Will further integrins become targetable allosterically ?
Computerized drug discovery technologies employed by AlloCyte suggest that allosteric targeting will be extendable to therapeutically attractive integrins other than AlloCyte’s first target integrin. Such extension is projected to widen therapeutic horizons of small molecule allosteric integrin targeting far beyond the spectrum of diseases driven by dysregulation of AlloCyte’s first target integrin.
What is AlloCyte's path to therapeutic game change ?

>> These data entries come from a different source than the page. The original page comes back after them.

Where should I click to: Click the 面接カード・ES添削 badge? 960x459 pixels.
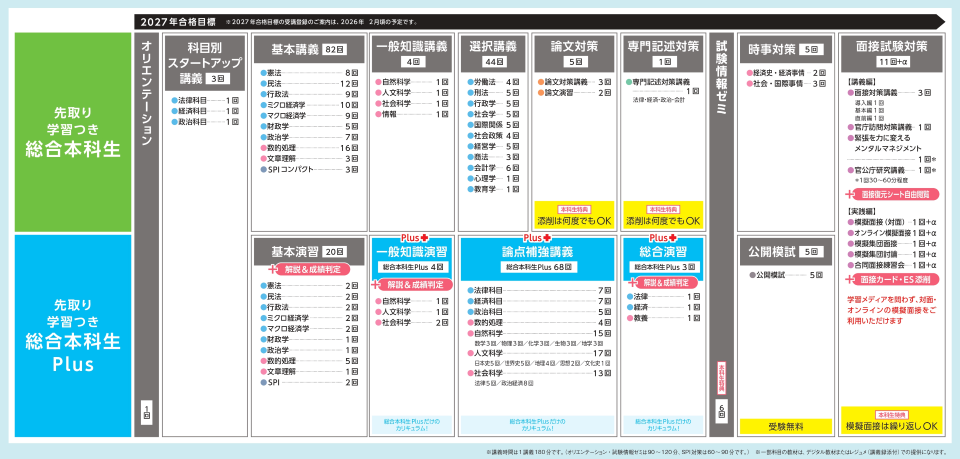[x=891, y=280]
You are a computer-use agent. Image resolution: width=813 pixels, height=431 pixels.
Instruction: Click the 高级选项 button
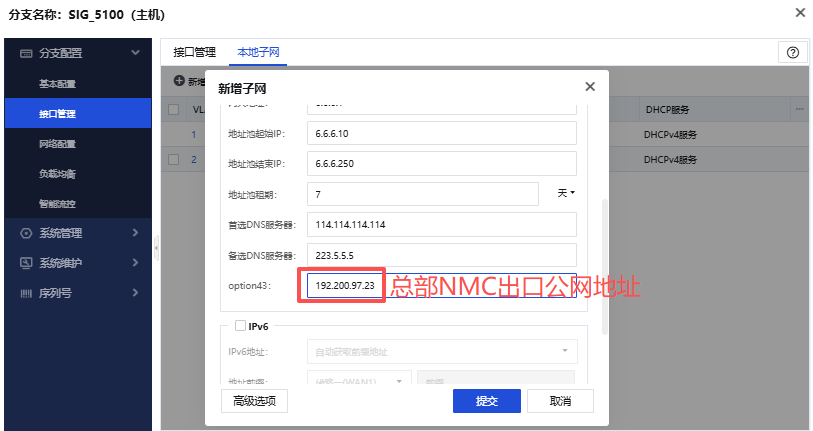point(254,401)
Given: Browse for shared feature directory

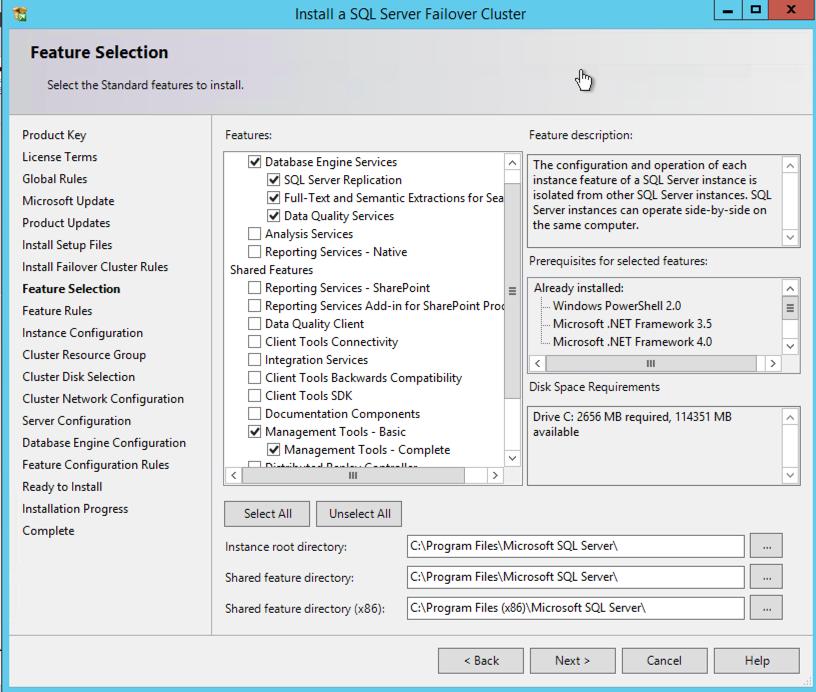Looking at the screenshot, I should [x=764, y=577].
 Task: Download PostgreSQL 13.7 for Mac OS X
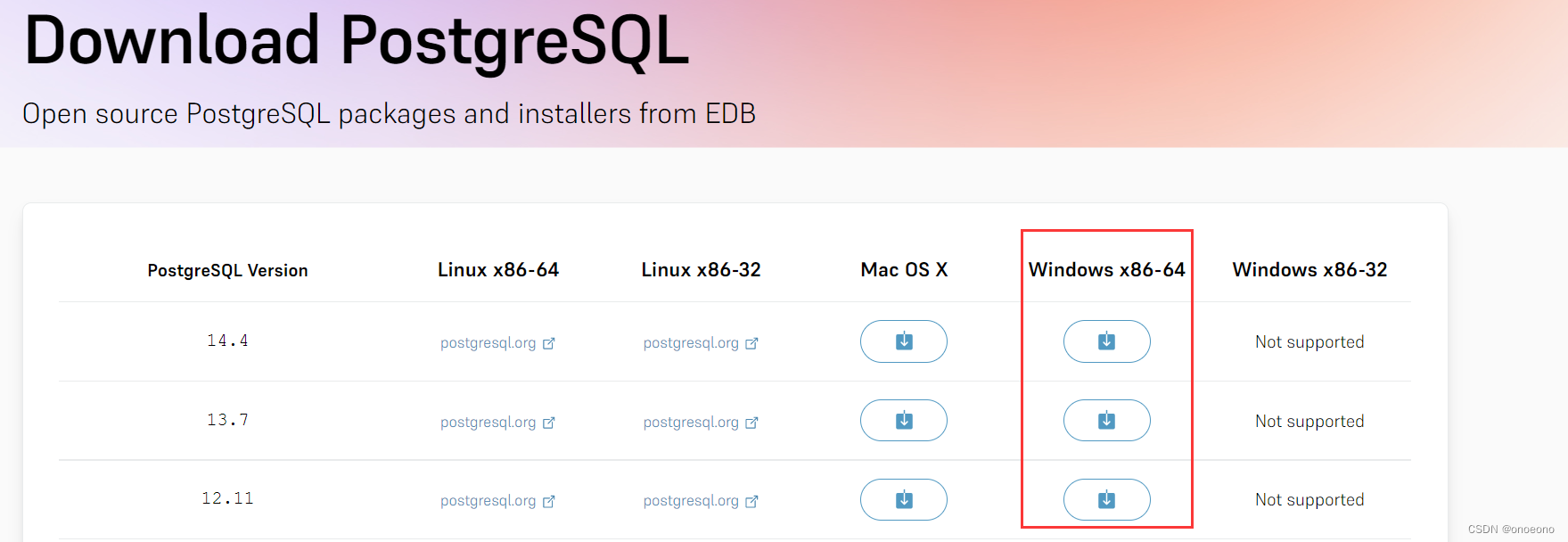click(903, 421)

Founded by a team of drug developmental competency, i.e. successful developers of market-leading drugs and reputated professionals of pharma-industrial and academic backgrounds, AlloCyte is fortunate in having access, since its inception, to leading professional networks in academia and pharmaceutical industry which span a broad spectrum of drug developmental expertise. Supported by public and matching private and corporate funds, AlloCyte engages in drug-developmentally integrated cooperations with leading investigators, reputated academic institutions and pharmaceutical companies. With pharmacological bridging to earlier clinical therapeutic proof-of-concept accomplished, AlloCyte is currently extending its institutional and investorial networks to enable therapeutic proof-of-concept of its oral allosteric integrin platform pharmacology in AlloCyte's first autoimmune target indication of high unresolved need, with activities defined and ready for effective execution.